Recently, we learned about the latest data breach where 106 million Capital One customers in the USA and Canada had personal details stolen.
The data theft resulted in the loss of names, addresses, postal codes, phone numbers, email addresses, dates of birth, self-reported incomes, credit scores, credit limits, balances, payment history and contact records from 2005 to 2019. It also included about 140,000 social security numbers of credit card customers and about 80,000 linked bank account numbers of secured credit card customers as well as about 1 million Canadian Social Insurance Numbers. By any measure, this was a massive amount of data.
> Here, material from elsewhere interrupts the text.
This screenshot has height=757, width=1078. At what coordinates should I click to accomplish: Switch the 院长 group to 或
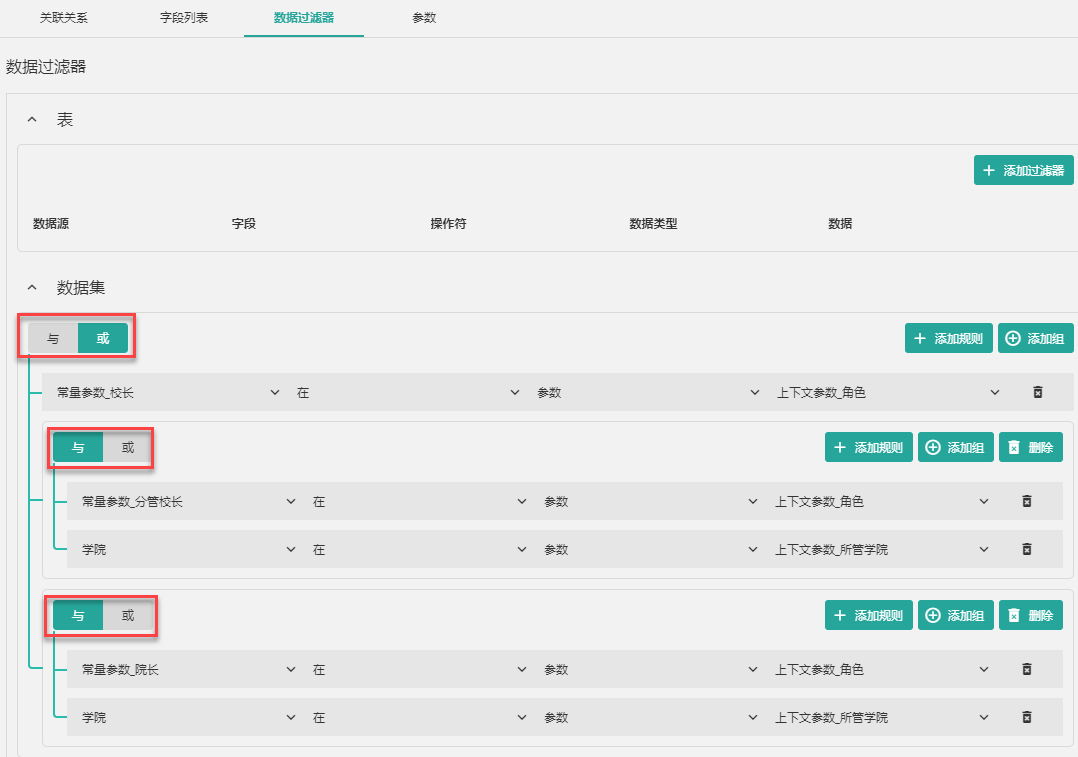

New Legislation Promises to Safeguard Data
In this particular case, what was surprising was how fast the incident was resolved. The perpetrator was identified, her house was searched, and she was arraigned on charges a couple of days later – incredible speed for a crime of this sort! Obviously, the recent focus on security measures, industry best practices, legislation like GDPR and corporate promises to better safeguard data has all paid off, right? Nope.
Did Capital One Get Lucky?
This hacker was not so bright and literally bragged about her exploit on GitHub. A fellow user reported her around June 19th (months after the hack) when they realized the hacker was trying to sell the data. That user notified Capital One via an email address dedicated to bug reporting and that’s the first they heard about it.
Full credit to the FBI which investigated quickly identified the hacker and were searching her house within days, but if she hadn’t been so reckless Capital One never would have known. In fact, her carelessness online made it simple for the FBI to cross-reference posts on multiple platforms in order to find her name, address, and other details. Some security experts are even speculating that she wanted to get caught.
There can’t be an infosec person that is shocked by the @capitalone vuln details - especially at massive corps.— Nicholas J. Percoco (@c7five) July 30, 2019
What surprises me is the “attacker”, @0xA3A97B6C, either didn’t understand the gravity of their actions (& was very sloppy) or did & just really wanted to get caught.
So, where does this leave Capital One? Right back in the same place as most other companies that have had data breaches. They apparently misconfigured their AWS systems and exposed a “configuration vulnerability.” How many other systems are misconfigured is a good question. Whether or not Capital One would ever have noticed this on their own is an even better question; they certainly weren’t doing any effective security monitoring. In fact, given the history of organizations trying to downplay, deny or hide data breaches, it’s not uncharitable to wonder if this would have even made the news had the hacker not been arrested so quickly.
What is Capital One Doing About Future Data Breaches?
There’s also no information from Capital One on exactly what they’re going to do about this.
A statement on their web page claims, “We will notify affected individuals through a variety of channels. We will make free credit monitoring and identity protection available to everyone affected.”
It is unknown how long that’s going to take. Note that victims of the Equifax breach have only recently been given the option to make online claims for an incident that occurred back in 2017. They’re making the (now standard) claims about the importance of ‘safeguarding client data’ and ‘investing in cybersecurity’ but you can probably guess what that’s worth. Meanwhile, does anyone want to trust Capital One to protect their identity after they’ve already failed spectacularly at doing just that?
Ironic as it is to say this about a massive PR hit, Capital One got lucky. They had a breach, but identified the issue and nailed the perpetrator quickly – thanks to a random bystander. Organizations that don’t maintain good data security practices (i.e., configuring systems correctly) or that don’t engage in regular security monitoring (which would identify configuration vulnerabilities) will continue to see data hacks and breaches. The only question is: how many are happening that we don’t know about? Sadly, relief may only come in the form of hefty fines levied upon careless organizations for violating regulations like GDPR. Hopefully those fines will be big enough to force a change, but in the meantime you may want to keep an eye on your accounts.